The era of military rule was a bloody episode of Nigeria’s odyssey not just because of the costly civil war but because of the cycle of coups that inevitably followed the military’s incursion into politics. We lost some of our best and brightest in the vortex of violence sprung open by the vaulting ambitions of soldiers who often saw themselves as messianic revolutionaries. The military itself arguably was the institution that was most subverted by its political adventurism. As ’76 shows, treasonous conspiracies destroyed the camaraderie between soldiers and ripped families asunder. Warriors who had fought side by side in wartime, ironically, became enemies because of the intrigues of peace-time coup-plotting.
’76 is not a political thriller in the order of Eddie Ugbomah’s 1983 film, The Death of a Black President which focuses on the political, ideological and mythic significance of Murtala. If Ugbomah’s film deals with the allegedly grand imperialist conspiracy that ultimately consumed the Head of State, Izu Ojukwu’s take deals with the dramatic consequences of such plots on the lives of those further down the totem pole. These are the people who are often unremembered and anonymous. They are the unknown soldiers and nameless civilians and the collateral damage consumed by the internecine coup-plotting and conspiratorial subversion that defined the military era. ’76 is a political thriller told from a compellingly human angle.
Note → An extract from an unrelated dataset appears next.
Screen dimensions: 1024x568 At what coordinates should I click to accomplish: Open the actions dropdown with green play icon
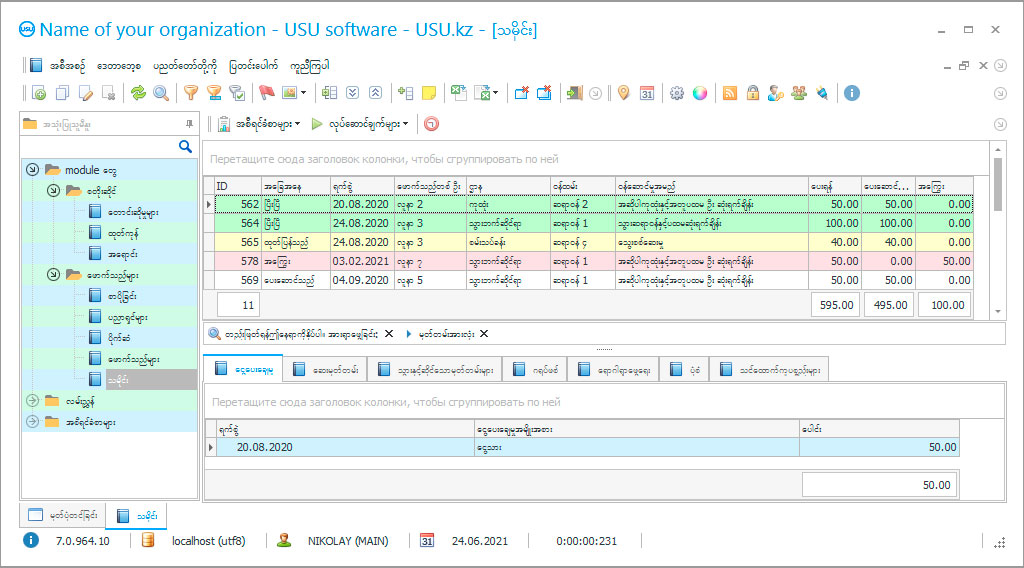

The success of ’76 heralds fresh cinematic possibilities for this generation. Much of our history is uncharted territory and the urgent task of acquainting Nigerians with their own antiquity cannot be left to educationists alone. Film makers can wield their craft and use pop-culture at large as a vital history teaching aid. ’76 also showed what is possible when the government and armed forces collaborate with the creative sectors of civil society. There are many stories that should be told and such collaboration bodes well for the industry. This does not, of course, mean that Nollywood should reduce itself to the propaganda arm of the state. But it does mean film makers have a role to play in the all-encompassing enterprise of nation-building and the government should give them all the support they need
Finally, ’76 marks the coming of age of a cinematic movement that might be described as Nollywood 2.0. Its first shots were fired by Kunle Afolayan’s The Figurine and October 1st. Movies like Steve Gukas’s 93 Days which deal with serious subject matter are on the same creative arc. We have come a long way from the pioneering days of Living in Bondage. A new generation of film makers is now moving away from the tropes, clichés and stereotypes that have long inhibited Nollywood. They are positively obsessed with high production values, and intent on playing for higher stakes and on grander stages, is keen to push the boundaries of storytelling. It has been long in coming.